ABOUT THIS TASK:
Give again, word for word, every line in the entries below from the line with "has height=517, width=682." up to and including the line with "Given: Select the Розміри ремінця, мм label", and no other line.

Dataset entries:
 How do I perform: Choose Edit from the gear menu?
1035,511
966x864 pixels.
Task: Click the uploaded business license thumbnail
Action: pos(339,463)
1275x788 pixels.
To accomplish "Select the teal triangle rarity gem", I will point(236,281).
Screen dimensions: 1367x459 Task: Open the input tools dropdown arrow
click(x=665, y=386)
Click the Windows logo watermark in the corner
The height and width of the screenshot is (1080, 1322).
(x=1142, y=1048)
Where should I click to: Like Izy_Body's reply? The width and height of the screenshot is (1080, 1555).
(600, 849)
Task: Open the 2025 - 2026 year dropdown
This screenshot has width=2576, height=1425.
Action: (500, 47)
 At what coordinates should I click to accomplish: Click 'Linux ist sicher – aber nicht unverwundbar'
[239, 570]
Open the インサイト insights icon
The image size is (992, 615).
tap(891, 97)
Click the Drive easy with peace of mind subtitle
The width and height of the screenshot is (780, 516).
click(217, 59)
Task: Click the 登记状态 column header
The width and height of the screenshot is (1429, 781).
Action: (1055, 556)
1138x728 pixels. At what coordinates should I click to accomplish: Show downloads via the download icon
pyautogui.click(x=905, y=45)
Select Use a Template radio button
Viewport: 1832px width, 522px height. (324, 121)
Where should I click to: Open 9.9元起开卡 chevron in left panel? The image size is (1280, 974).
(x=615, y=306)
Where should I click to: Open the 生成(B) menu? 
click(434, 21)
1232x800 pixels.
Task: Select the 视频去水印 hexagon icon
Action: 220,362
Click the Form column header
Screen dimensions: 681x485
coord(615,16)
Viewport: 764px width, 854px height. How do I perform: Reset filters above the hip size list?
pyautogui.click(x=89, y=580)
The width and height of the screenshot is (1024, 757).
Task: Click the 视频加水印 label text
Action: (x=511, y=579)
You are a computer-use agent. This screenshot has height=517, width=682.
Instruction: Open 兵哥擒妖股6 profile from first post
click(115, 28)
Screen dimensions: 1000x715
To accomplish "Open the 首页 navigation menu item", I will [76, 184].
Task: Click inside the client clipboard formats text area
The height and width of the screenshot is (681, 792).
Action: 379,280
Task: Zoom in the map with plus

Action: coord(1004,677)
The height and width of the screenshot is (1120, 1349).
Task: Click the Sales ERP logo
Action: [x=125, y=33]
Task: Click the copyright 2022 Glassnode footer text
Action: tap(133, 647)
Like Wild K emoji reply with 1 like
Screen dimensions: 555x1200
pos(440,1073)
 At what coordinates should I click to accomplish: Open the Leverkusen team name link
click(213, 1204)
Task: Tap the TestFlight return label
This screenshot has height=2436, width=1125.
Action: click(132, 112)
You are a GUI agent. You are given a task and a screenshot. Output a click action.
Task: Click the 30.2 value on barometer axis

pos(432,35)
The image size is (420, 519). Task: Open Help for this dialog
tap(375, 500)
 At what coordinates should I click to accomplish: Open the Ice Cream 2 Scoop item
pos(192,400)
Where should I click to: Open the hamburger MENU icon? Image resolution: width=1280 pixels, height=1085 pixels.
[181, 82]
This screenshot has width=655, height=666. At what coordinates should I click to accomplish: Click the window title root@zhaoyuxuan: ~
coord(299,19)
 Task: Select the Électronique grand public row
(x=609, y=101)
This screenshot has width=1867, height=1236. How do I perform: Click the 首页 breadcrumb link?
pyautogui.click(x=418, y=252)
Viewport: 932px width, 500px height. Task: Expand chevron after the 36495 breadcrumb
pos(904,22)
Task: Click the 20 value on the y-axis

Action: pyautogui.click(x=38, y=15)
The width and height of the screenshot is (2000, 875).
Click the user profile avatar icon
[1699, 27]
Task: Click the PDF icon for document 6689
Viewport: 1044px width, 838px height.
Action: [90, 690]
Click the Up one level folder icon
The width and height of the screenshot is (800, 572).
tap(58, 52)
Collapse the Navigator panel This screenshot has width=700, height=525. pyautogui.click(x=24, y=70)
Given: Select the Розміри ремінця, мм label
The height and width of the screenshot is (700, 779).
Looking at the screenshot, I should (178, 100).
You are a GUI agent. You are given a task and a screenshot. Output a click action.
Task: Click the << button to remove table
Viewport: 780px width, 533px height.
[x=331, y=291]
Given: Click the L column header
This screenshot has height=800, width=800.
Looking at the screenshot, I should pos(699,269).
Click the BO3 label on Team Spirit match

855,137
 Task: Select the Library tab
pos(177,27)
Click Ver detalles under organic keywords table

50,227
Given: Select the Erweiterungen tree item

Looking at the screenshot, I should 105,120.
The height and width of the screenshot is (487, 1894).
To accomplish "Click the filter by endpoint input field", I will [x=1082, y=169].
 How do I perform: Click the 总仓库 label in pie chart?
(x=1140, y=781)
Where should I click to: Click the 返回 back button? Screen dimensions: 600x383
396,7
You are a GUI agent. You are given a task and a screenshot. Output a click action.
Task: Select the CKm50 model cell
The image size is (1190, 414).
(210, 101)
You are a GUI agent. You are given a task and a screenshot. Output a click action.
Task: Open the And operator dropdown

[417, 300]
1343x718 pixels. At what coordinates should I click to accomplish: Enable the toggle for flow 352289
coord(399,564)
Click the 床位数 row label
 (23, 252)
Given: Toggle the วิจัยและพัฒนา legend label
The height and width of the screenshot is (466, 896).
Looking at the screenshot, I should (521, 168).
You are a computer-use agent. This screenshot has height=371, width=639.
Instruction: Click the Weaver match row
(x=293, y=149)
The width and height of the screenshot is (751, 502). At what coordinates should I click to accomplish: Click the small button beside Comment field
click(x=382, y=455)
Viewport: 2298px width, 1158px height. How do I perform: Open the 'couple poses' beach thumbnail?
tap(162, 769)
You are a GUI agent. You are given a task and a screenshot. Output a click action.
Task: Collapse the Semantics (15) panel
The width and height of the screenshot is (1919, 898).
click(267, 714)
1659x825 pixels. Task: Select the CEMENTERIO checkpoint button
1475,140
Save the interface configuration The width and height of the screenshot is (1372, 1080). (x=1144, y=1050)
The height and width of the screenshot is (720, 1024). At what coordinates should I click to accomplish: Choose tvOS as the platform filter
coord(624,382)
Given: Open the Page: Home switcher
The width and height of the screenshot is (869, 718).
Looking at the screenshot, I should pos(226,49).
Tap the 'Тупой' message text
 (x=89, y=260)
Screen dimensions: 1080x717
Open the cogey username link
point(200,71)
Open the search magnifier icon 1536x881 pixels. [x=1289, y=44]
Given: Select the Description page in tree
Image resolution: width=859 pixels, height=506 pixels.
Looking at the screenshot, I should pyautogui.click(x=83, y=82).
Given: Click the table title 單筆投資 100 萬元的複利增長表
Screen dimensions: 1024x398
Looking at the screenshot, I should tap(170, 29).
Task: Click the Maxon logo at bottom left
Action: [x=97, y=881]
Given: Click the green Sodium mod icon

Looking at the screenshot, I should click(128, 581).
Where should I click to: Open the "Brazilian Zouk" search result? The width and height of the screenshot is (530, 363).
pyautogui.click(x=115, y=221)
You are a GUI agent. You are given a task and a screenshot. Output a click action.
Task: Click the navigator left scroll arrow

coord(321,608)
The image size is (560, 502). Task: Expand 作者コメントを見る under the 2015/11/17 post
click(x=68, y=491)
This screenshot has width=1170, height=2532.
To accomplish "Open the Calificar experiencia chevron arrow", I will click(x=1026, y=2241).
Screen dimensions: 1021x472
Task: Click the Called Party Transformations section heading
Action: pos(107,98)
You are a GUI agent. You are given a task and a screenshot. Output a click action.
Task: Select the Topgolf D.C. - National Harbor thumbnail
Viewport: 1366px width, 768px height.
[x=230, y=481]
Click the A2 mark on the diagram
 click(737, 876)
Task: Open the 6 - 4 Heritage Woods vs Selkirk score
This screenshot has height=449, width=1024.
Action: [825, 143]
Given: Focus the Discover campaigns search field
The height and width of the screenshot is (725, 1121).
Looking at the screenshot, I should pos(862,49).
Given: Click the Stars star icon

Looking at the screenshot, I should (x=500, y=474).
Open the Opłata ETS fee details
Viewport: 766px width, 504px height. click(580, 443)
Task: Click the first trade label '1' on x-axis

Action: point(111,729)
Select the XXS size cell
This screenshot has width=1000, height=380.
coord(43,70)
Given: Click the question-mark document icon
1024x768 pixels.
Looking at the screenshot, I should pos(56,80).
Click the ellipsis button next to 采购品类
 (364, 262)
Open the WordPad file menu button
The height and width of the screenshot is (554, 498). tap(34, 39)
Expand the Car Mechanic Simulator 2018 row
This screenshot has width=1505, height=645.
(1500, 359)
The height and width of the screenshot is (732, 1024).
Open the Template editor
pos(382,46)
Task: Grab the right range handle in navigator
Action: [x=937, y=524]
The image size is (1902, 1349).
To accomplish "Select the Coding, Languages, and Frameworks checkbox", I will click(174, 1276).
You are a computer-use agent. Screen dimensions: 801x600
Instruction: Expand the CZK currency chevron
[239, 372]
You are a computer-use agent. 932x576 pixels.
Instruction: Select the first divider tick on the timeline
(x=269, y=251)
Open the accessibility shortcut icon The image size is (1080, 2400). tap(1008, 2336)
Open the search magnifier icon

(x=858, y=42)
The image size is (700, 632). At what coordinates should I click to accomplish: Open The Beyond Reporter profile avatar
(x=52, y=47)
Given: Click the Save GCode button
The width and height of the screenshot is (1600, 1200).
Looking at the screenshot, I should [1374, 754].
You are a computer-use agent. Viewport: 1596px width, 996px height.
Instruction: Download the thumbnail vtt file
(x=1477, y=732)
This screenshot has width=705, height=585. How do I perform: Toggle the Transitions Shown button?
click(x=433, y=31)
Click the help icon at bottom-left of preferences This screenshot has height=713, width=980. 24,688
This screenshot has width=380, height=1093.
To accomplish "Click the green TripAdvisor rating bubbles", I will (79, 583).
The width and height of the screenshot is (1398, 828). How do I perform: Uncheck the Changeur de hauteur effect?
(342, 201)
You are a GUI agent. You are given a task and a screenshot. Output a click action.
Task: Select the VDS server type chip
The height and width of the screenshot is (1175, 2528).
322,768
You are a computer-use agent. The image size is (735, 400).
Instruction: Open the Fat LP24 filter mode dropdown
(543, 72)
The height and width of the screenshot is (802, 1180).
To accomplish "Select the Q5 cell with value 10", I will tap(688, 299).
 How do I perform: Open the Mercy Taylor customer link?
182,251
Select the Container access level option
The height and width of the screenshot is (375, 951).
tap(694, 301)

ANSWER BELOW:
You are a computer-use agent. This screenshot has height=517, width=682.
Instruction: Open 兵哥擒妖股6 profile from first post
click(115, 28)
Screen dimensions: 1000x715
To accomplish "Open the 首页 navigation menu item", I will [76, 184].
Task: Click inside the client clipboard formats text area
The height and width of the screenshot is (681, 792).
Action: 379,280
Task: Zoom in the map with plus

Action: coord(1004,677)
The height and width of the screenshot is (1120, 1349).
Task: Click the Sales ERP logo
Action: [x=125, y=33]
Task: Click the copyright 2022 Glassnode footer text
Action: tap(133, 647)
Like Wild K emoji reply with 1 like
Screen dimensions: 555x1200
pos(440,1073)
 At what coordinates should I click to accomplish: Open the Leverkusen team name link
click(213, 1204)
Task: Tap the TestFlight return label
This screenshot has height=2436, width=1125.
Action: click(132, 112)
You are a GUI agent. You are given a task and a screenshot. Output a click action.
Task: Click the 30.2 value on barometer axis

pos(432,35)
The image size is (420, 519). Task: Open Help for this dialog
tap(375, 500)
 At what coordinates should I click to accomplish: Open the Ice Cream 2 Scoop item
pos(192,400)
Where should I click to: Open the hamburger MENU icon? Image resolution: width=1280 pixels, height=1085 pixels.
[181, 82]
This screenshot has width=655, height=666. At what coordinates should I click to accomplish: Click the window title root@zhaoyuxuan: ~
coord(299,19)
 Task: Select the Électronique grand public row
(x=609, y=101)
This screenshot has width=1867, height=1236. How do I perform: Click the 首页 breadcrumb link?
pyautogui.click(x=418, y=252)
Viewport: 932px width, 500px height. Task: Expand chevron after the 36495 breadcrumb
pos(904,22)
Task: Click the 20 value on the y-axis

Action: pyautogui.click(x=38, y=15)
The width and height of the screenshot is (2000, 875).
Click the user profile avatar icon
[1699, 27]
Task: Click the PDF icon for document 6689
Viewport: 1044px width, 838px height.
Action: [90, 690]
Click the Up one level folder icon
The width and height of the screenshot is (800, 572).
tap(58, 52)
Collapse the Navigator panel This screenshot has width=700, height=525. pyautogui.click(x=24, y=70)
Given: Select the Розміри ремінця, мм label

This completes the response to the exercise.